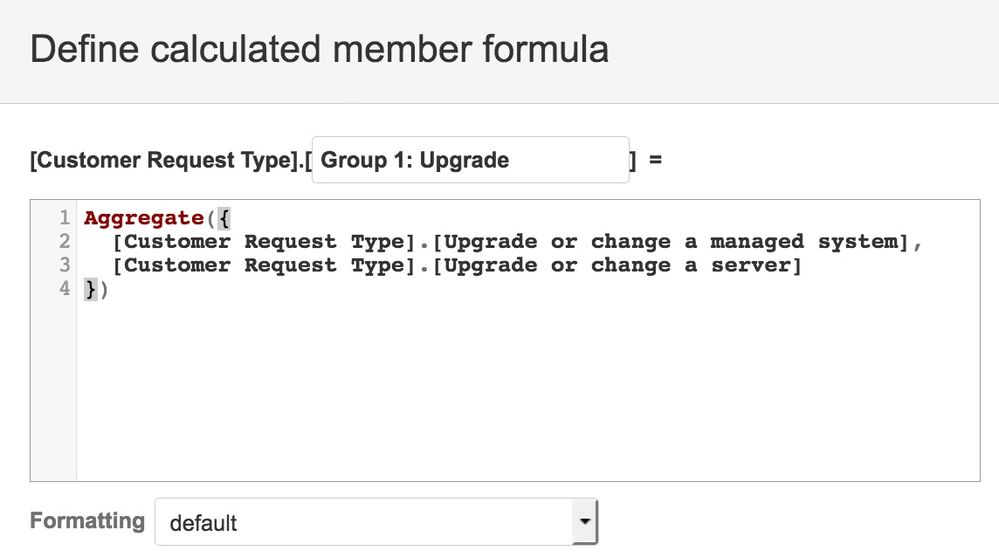Click the trailing comma on line 2

tap(917, 245)
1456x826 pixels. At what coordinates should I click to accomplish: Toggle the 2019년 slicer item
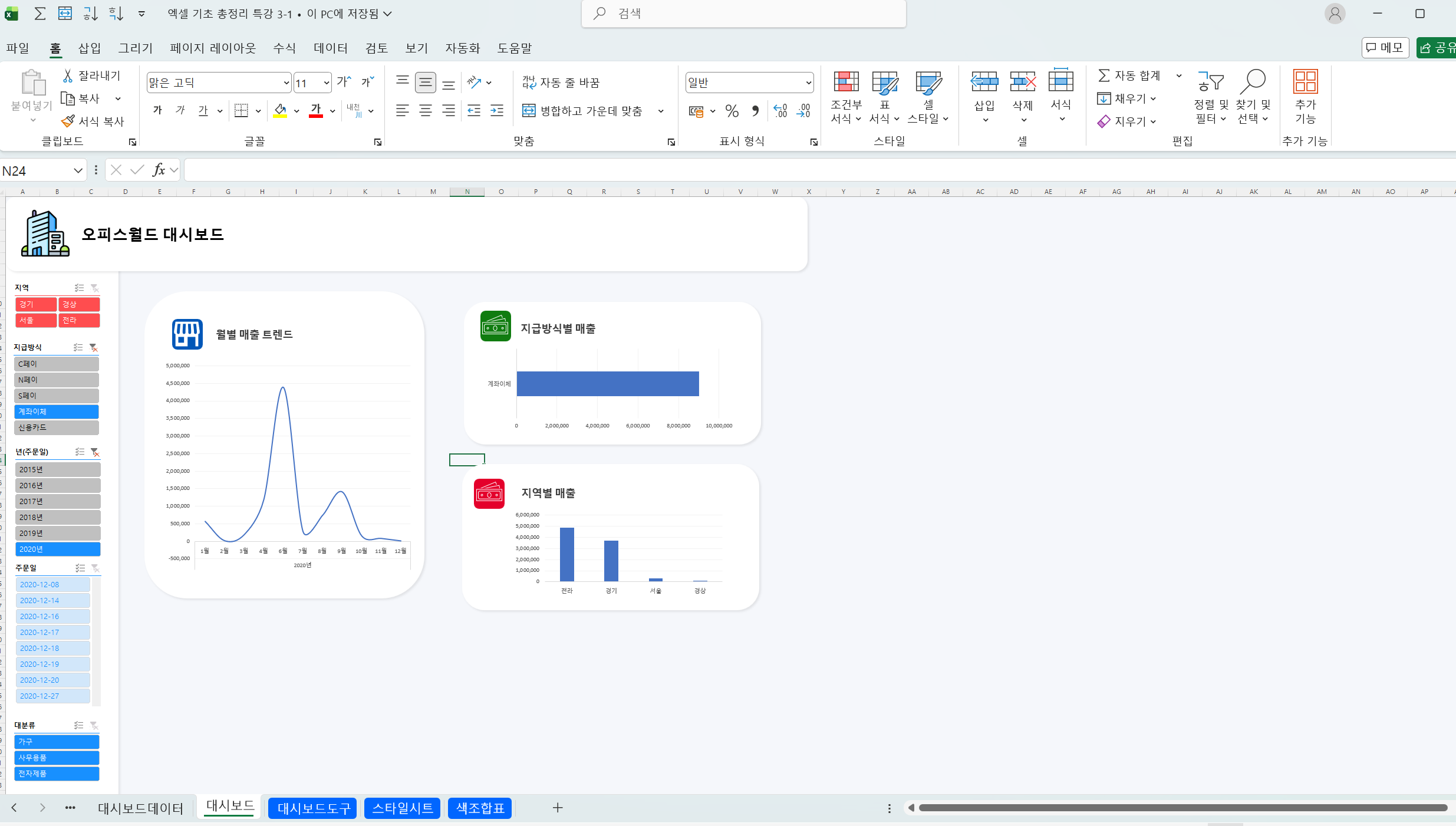coord(58,533)
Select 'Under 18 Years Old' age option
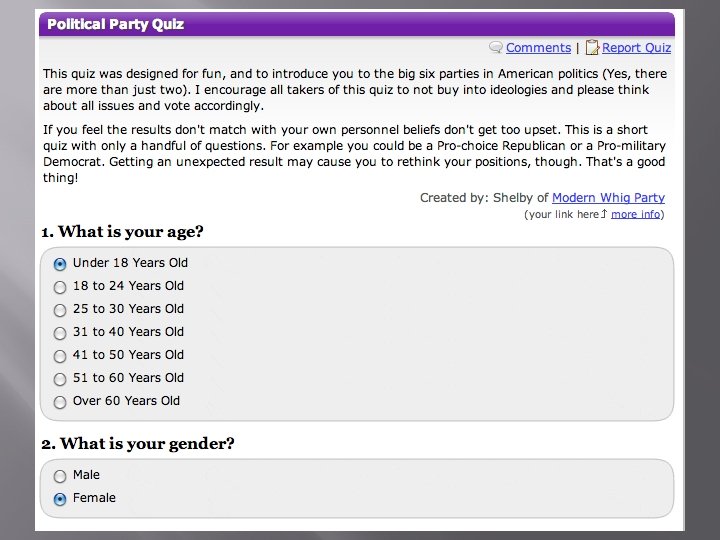The width and height of the screenshot is (720, 540). click(x=60, y=264)
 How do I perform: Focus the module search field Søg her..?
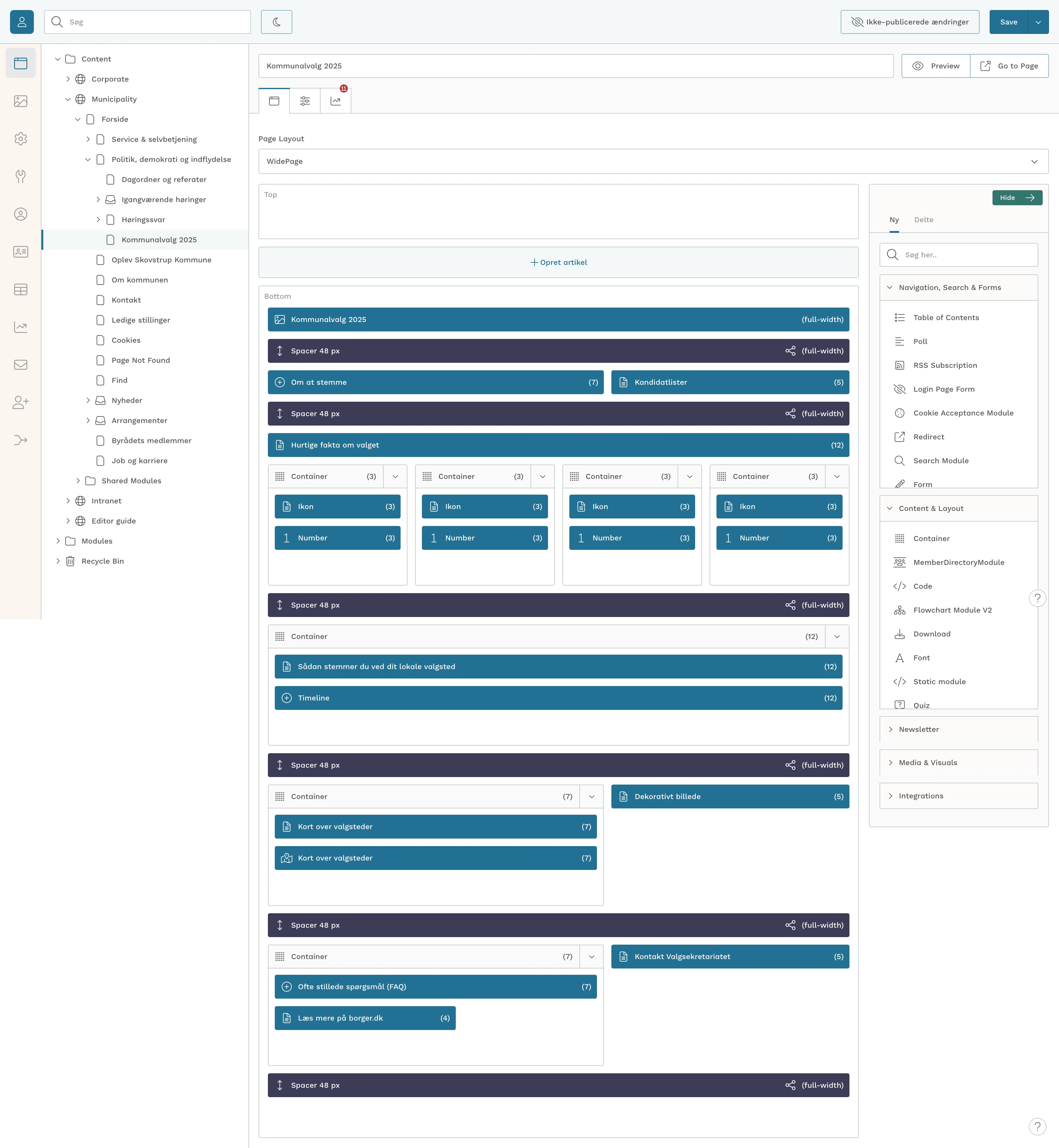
□ □ □ □ □
The lines to copy begin at the one containing "1456x826 pixels. At" and end at the last line of the records. Set down exactly those lines and no others, both ends included, and omit all pictures.

1456x826 pixels. At what coordinates should I click to accomplish: Toggle the 2019년 slicer item
coord(58,533)
Select 'Under 18 Years Old' age option
The width and height of the screenshot is (720, 540). click(x=60, y=264)
 How do I perform: Focus the module search field Søg her..?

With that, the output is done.